Irritable bowel syndrome (IBS) also known as spastic colon is a bowel disorder where the sufferer has chronic abdominal pain and bloating associated with the alteration of bowel habits; in some cases going to the loo often brings relief.
It’s quite common and people frequently consult their GP who can find nothing wrong.
Sufferers either complain of diarrhoea or constipation together with chronic pain.
The symptoms will depend on which parts of the gut are involved; sometimes there is often an overlap between areas of the gut. Some people may experience problems in only one area, others in several. Symptoms can also vary over time.
Infectious illnesses resulting in fever, vomiting and sometimes acute diarrhoea may lead to IBS. This is known as the post-infective syndrome, termed “post-infectious IBS”.
It’s estimated the one in five of the adult population suffer from IBS at any one time.
In short, IBS is loss of co-ordination of muscular contractions known as propulsion.
Although the symptoms experienced by the sufferer are very real, there are often psychological factors involved. There could be any number of explanations, for example stressful experiences when moving house, changing jobs, bereavement, relationship break-ups. Any of these can cause the onset of IBS.

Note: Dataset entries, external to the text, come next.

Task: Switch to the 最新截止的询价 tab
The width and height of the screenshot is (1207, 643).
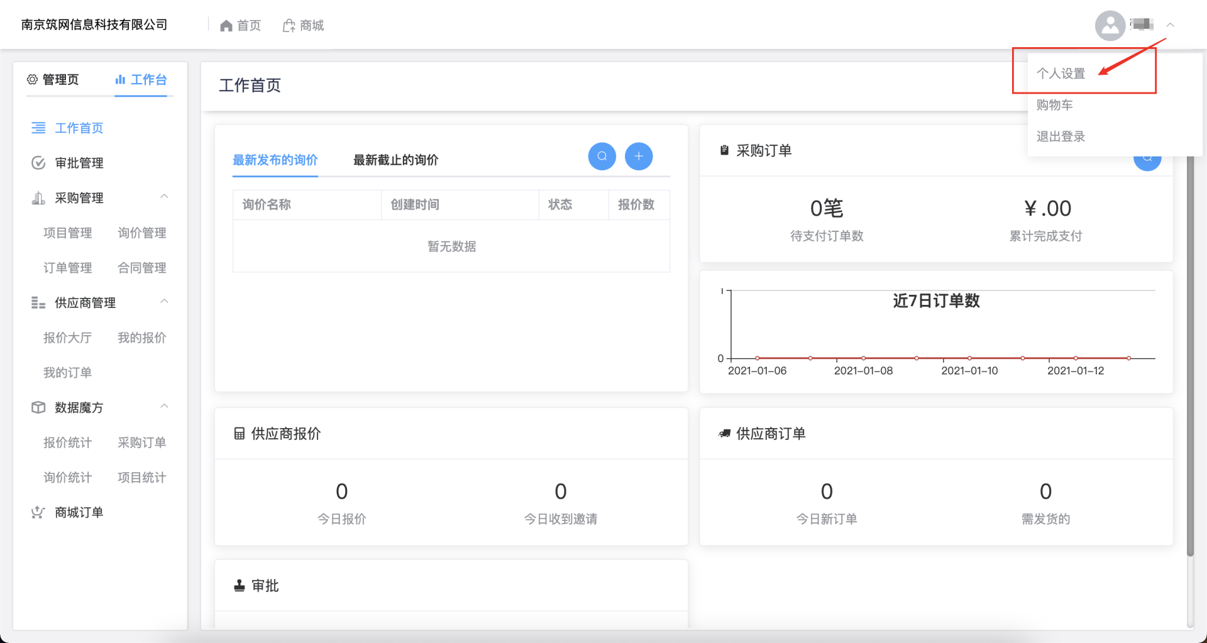Action: click(395, 160)

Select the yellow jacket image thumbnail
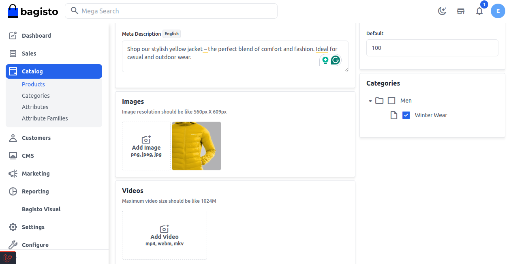(197, 146)
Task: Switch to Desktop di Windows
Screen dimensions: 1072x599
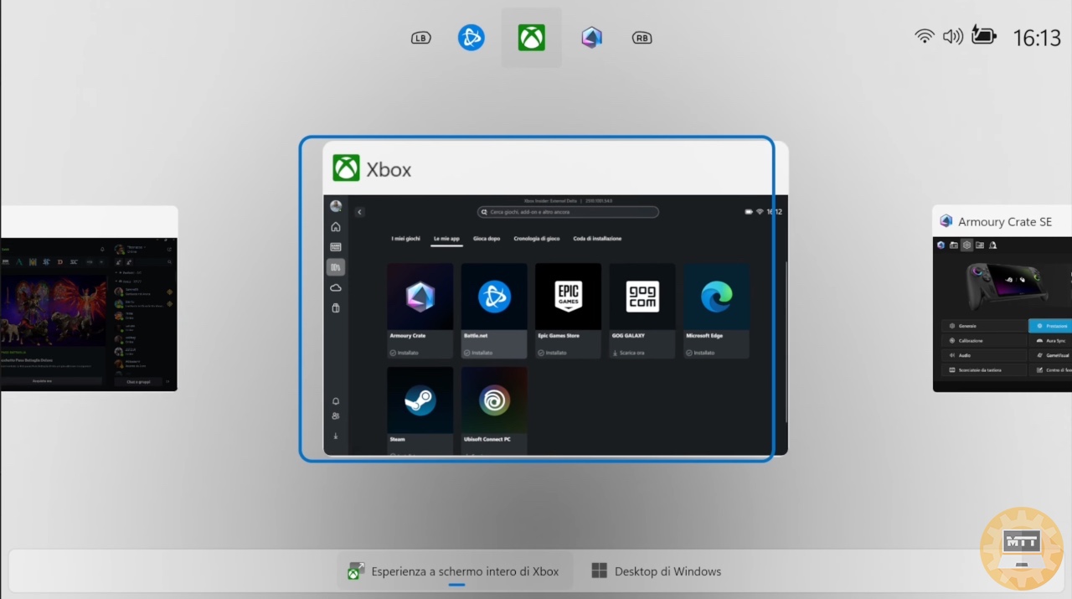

The symptoms of IBS are very varied and can occur at any age, although it seems to most common in late teens or early twenties.
It is essential that the sufferer contacts their GP in order to rule out physiological causes. When these have been ruled out, then it would be decided during the initial consultation which would be the best course of action; e.g. THRIVE and/or a combination with Pure Hypnoanalysis (analytical therapy) which would deal with the cause of the possible psychological reasons for the onset of IBS.